Write sampled batches to disk (local directory or cloud storage).

Parameter Name	Description
`dataset`	Dataset to sample from.
`num_batches`	Number of batches to write.
`path`	Output directory path.
`prefix`	Filename prefix for each batch.
`offset`	Starting index for batch numbering.
`filesystem`	Optional PyArrow filesystem instance to write to.
`fs_config`	Optional filesystem configuration if `filesystem` is not provided.
`overwrite`	Overwrite existing files if True.
`reset`	If True, reset the sampler's internal state before sampling.

`SamplerOptions`

from tempora.samplers import SamplerOptions

SamplerOptions(
    use_table_cache: bool = True,
    incremental_table_update: bool = True,
    allow_partial_segments: bool = True,
    allow_null_entity_keys: bool = False,
    weight_series: Literal['duration', 'inverse_duration', 'num_rows', 'inverse_num_rows'] | None = None,
    left_censor_len: int | float | dt.timedelta | np.timedelta64 | pd.Timedelta | Length | None = None,
    right_censor_len: int | float | dt.timedelta | np.timedelta64 | pd.Timedelta | Length | None = None,
    align_on_data: bool = False,
    segments_per_query: int | None = None,
    segments_buffer_len: int | None = None,
    max_attempts: int = 1000,
    rng_seed: int = 201174
)

Options for batch samplers.

Parameter Name	Description
`use_table_cache`	Use the cached sampling table for the dataset, otherwise compute and cache a new table before sampling.
`incremental_table_update`	Build the sampling table incrementally during sampling instead of computing it upfront (only for datasets partitioned on `entity_keys`).
`allow_partial_segments`	Allow sampling segments shorter than the sampler context length (for example at series boundaries).
`allow_null_entity_keys`	Allow sampling segments where one or more entity key columns are null.
`weight_series`	Optional series-level sample weighting.
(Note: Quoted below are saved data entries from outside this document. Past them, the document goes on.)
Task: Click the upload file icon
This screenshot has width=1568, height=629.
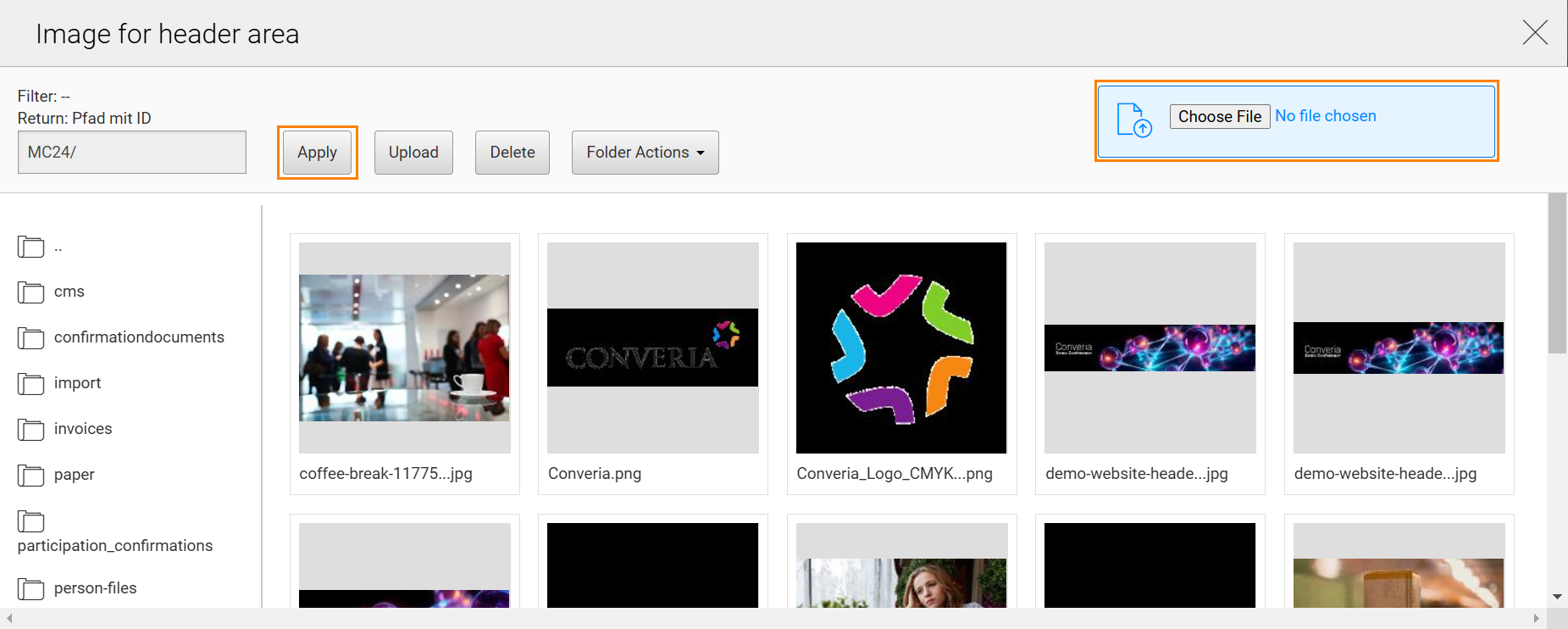Action: click(x=1134, y=120)
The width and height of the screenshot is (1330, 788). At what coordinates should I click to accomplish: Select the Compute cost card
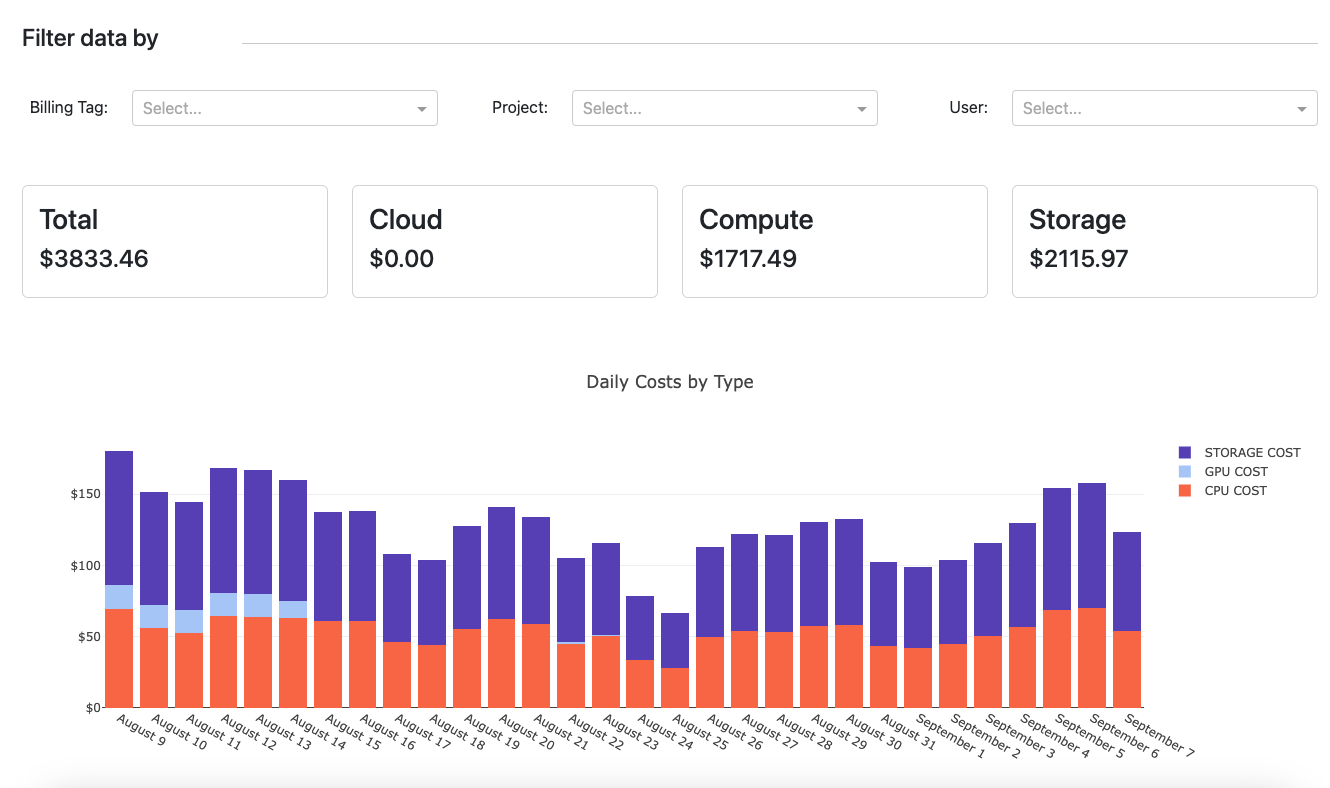(835, 241)
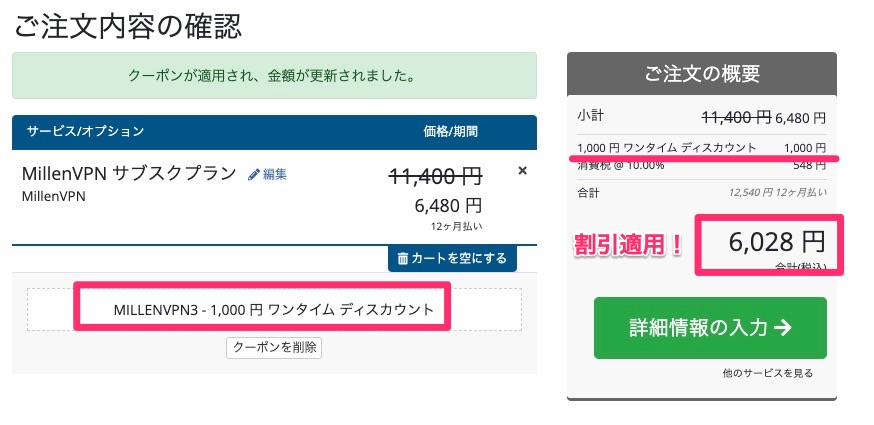This screenshot has height=425, width=874.
Task: Click the arrow icon in green checkout button
Action: click(x=783, y=327)
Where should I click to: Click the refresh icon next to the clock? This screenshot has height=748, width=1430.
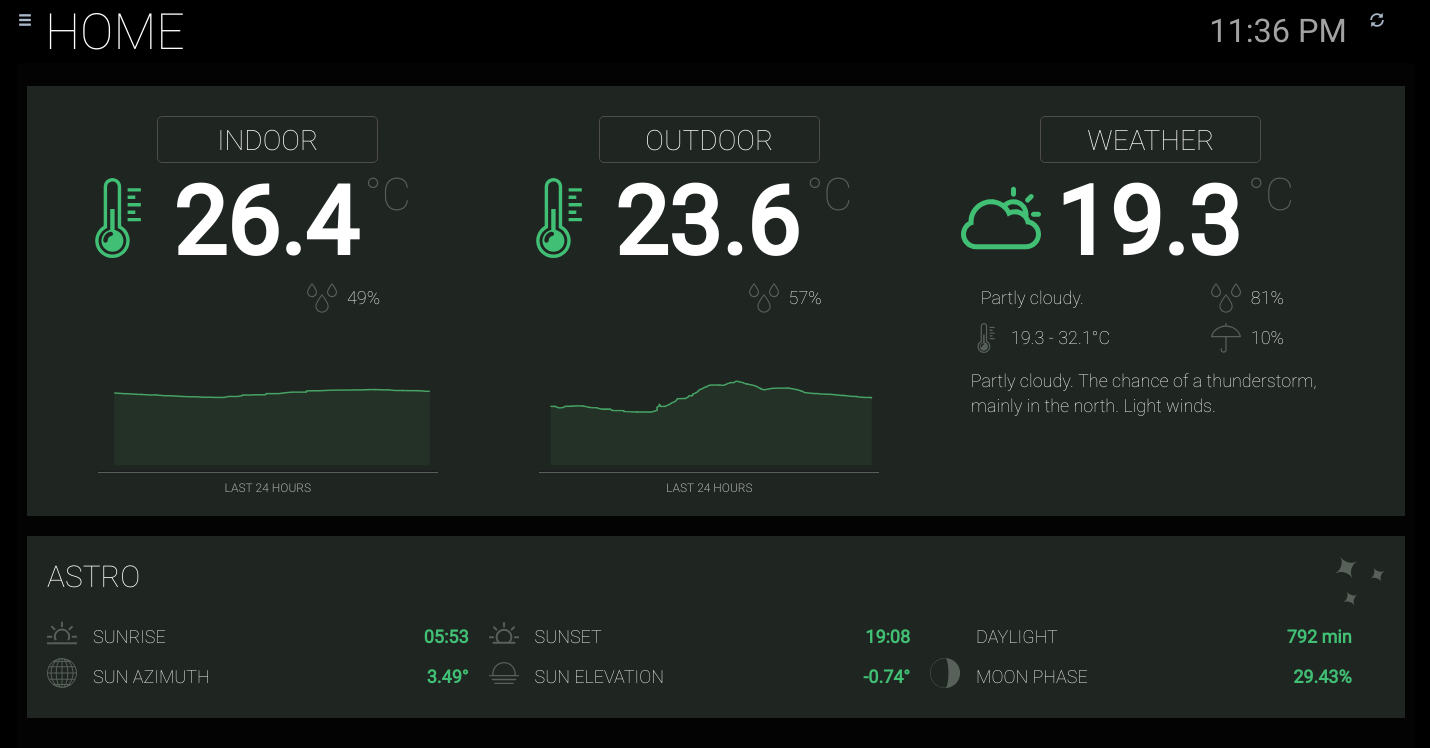click(x=1377, y=20)
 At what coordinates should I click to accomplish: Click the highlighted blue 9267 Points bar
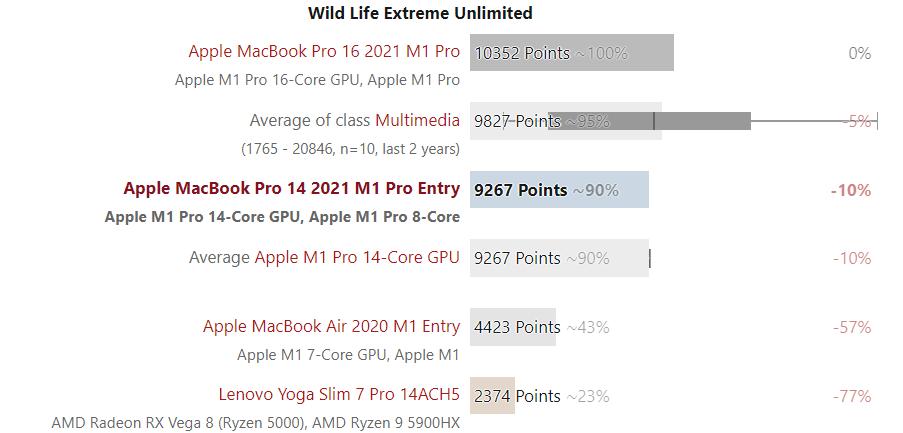pyautogui.click(x=559, y=190)
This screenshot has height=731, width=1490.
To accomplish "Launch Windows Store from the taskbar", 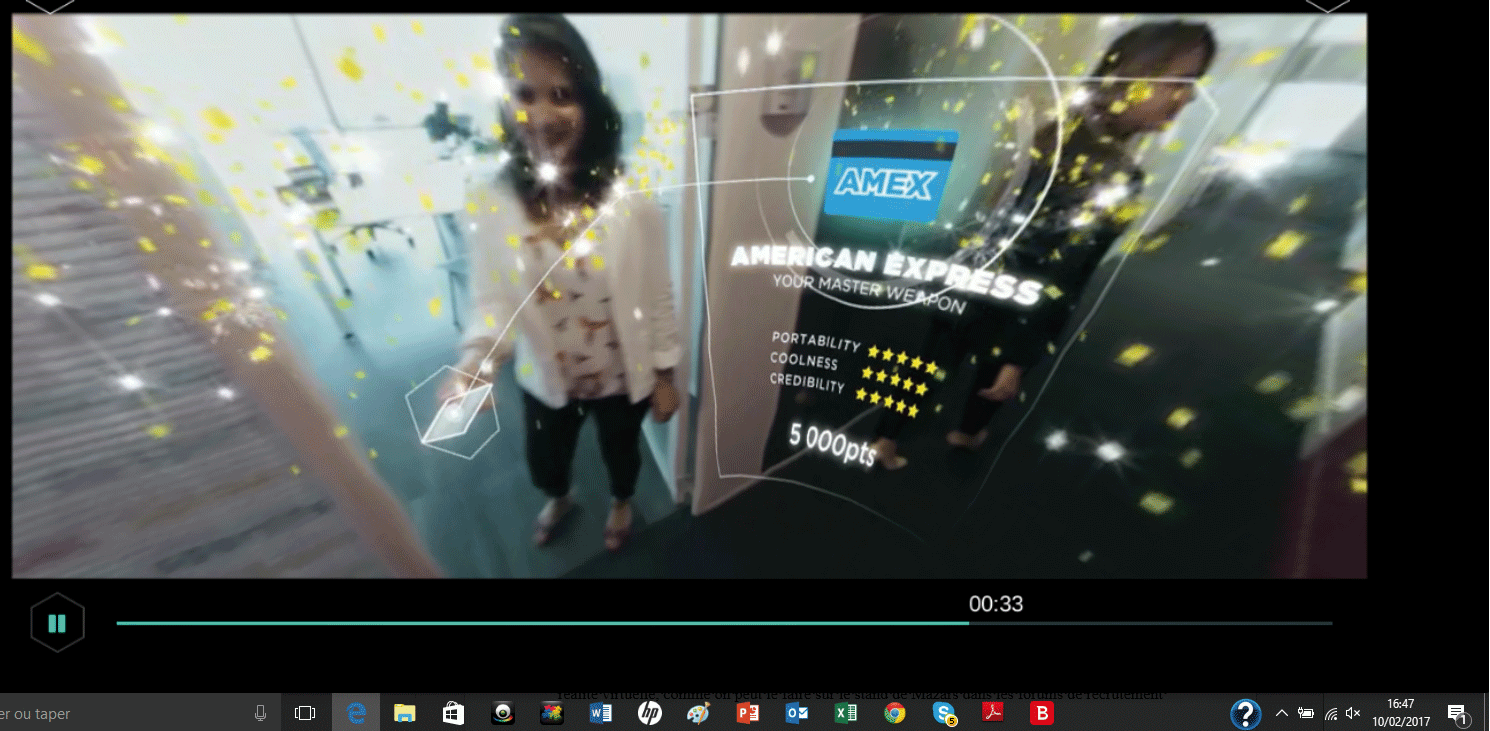I will (453, 713).
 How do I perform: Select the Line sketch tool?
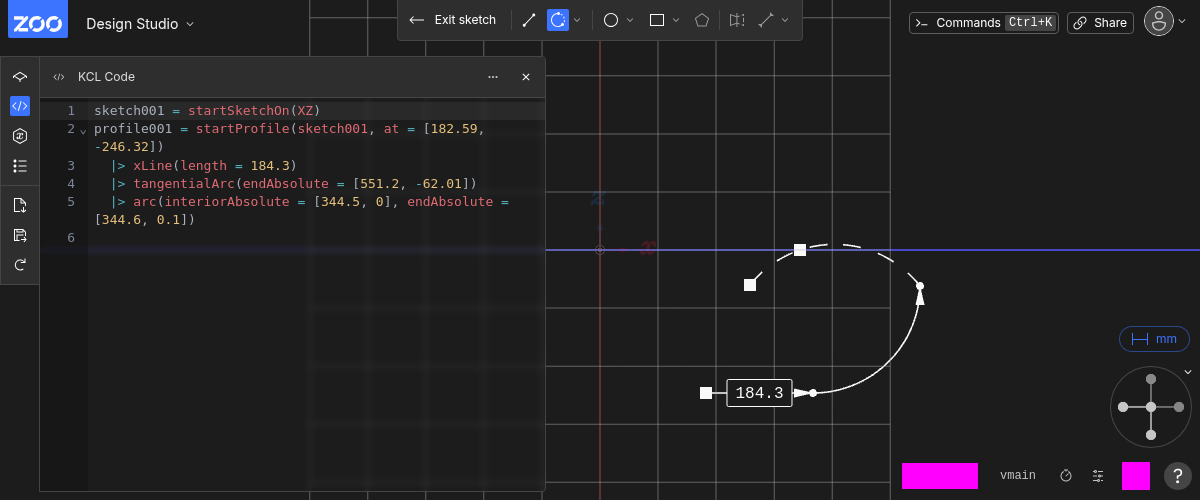(x=529, y=20)
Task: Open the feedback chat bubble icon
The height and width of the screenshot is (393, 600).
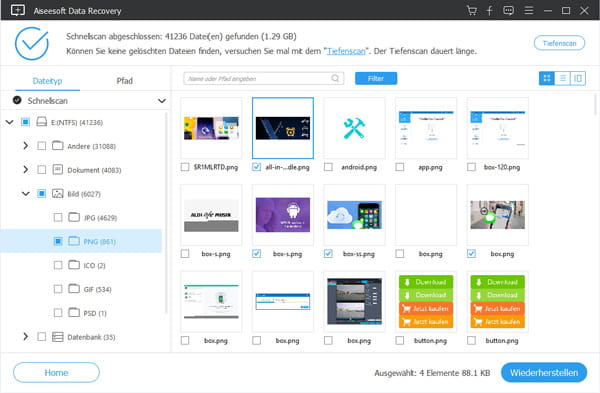Action: [509, 10]
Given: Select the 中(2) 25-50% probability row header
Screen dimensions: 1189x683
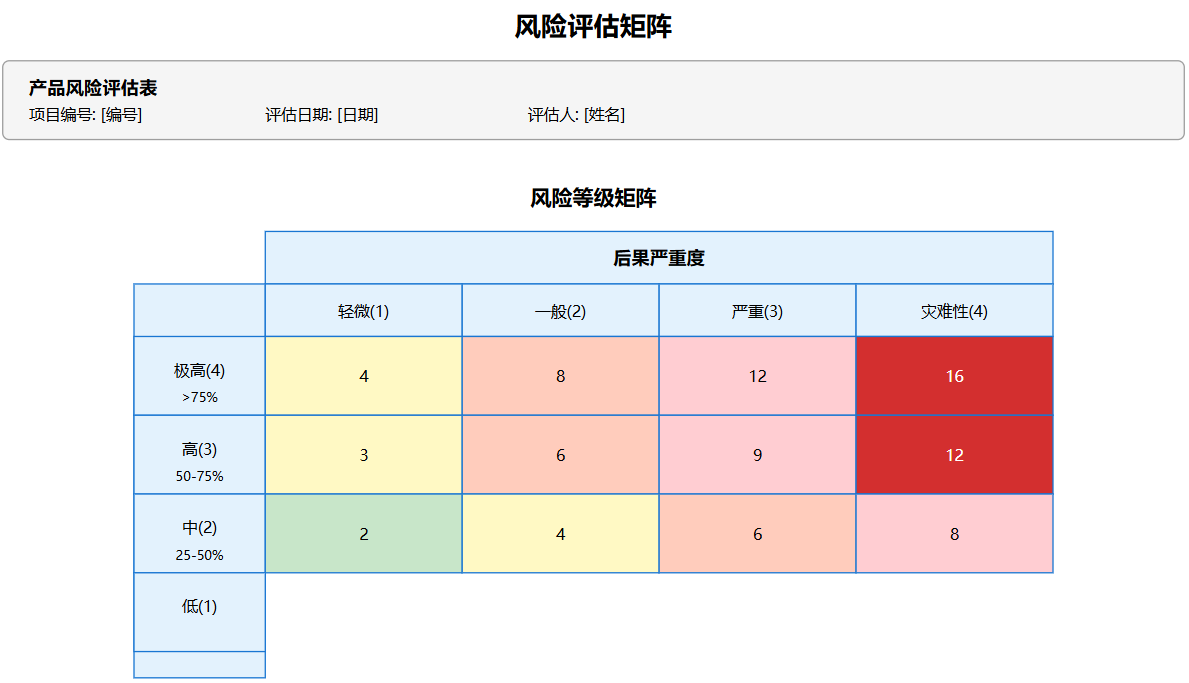Looking at the screenshot, I should tap(199, 534).
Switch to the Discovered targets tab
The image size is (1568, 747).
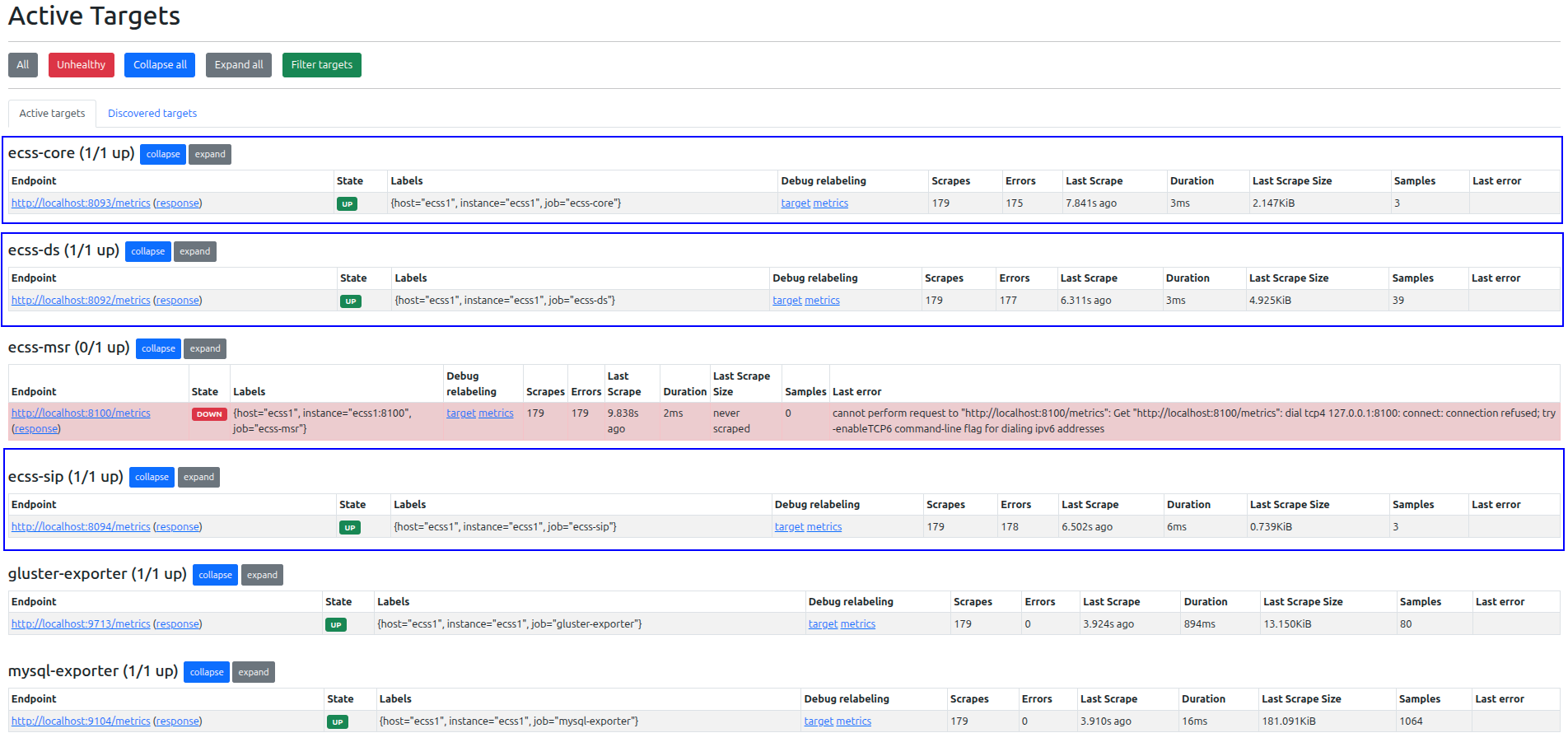pos(152,114)
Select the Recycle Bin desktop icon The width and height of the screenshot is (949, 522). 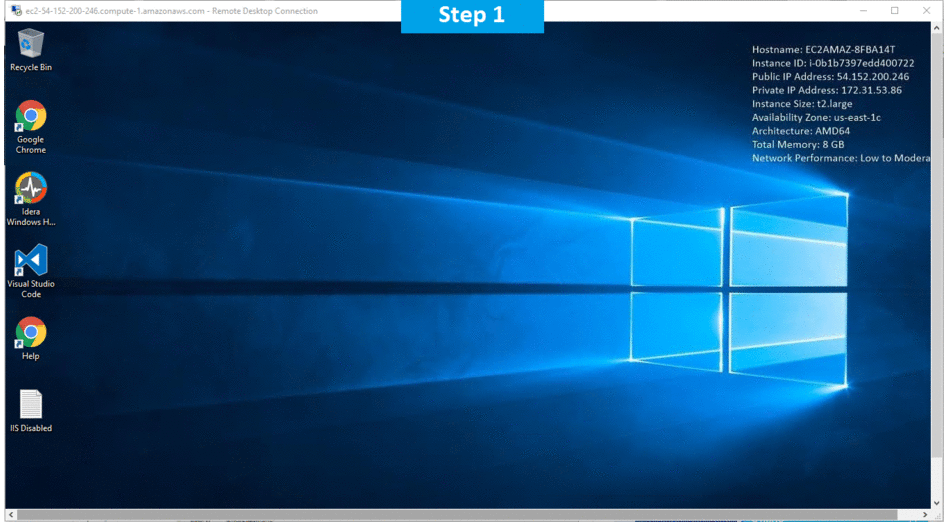31,45
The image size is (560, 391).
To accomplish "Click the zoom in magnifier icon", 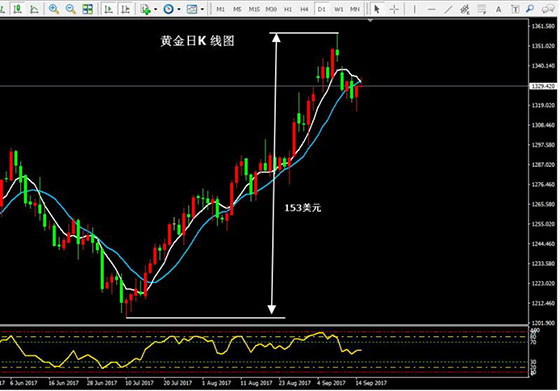I will coord(54,9).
Use `'duration'` / `'num_rows'` to sample in proportion to series duration (longer series yield more segments), `'inverse_duration'` / `'inverse_num_rows'` to favor shorter series, or `None` (default) for approximately equal contribution per series.
`left_censor_len`	Optional exclusion of the first `left_censor_len` of each time series from sampling.
`right_censor_len`	Optional exclusion of the last `right_censor_len` of each time series from sampling.
`align_on_data`	Align the start of each sampled segment to the nearest time point (useful for unevenly sampled data).
`segments_per_query`	Optional number of sampled segments to generate per SQL query.
`segments_buffer_len`	Optional number of sampled segments to buffer from the server.
`max_attempts`	Maximum attempts to successfully sample a segment before raising an exception.
`rng_seed`	RNG seed for the sampler.

`ClassSamplingSpec`

from tempora.samplers import ClassSamplingSpec

ClassSamplingSpec(
    name: str,
    expr: str,
    weight: float
)

Class-level sampling specification for classification targets.

Parameter Name	Description
`name`	Class identifier used for logging/debugging. Must be unique within `class_sampling`.
`expr`	SQL-compatible expression that matches all rows in the dataset containing the desired target/label.
`weight`	Normalized class sampling weight in `(0, 1]`.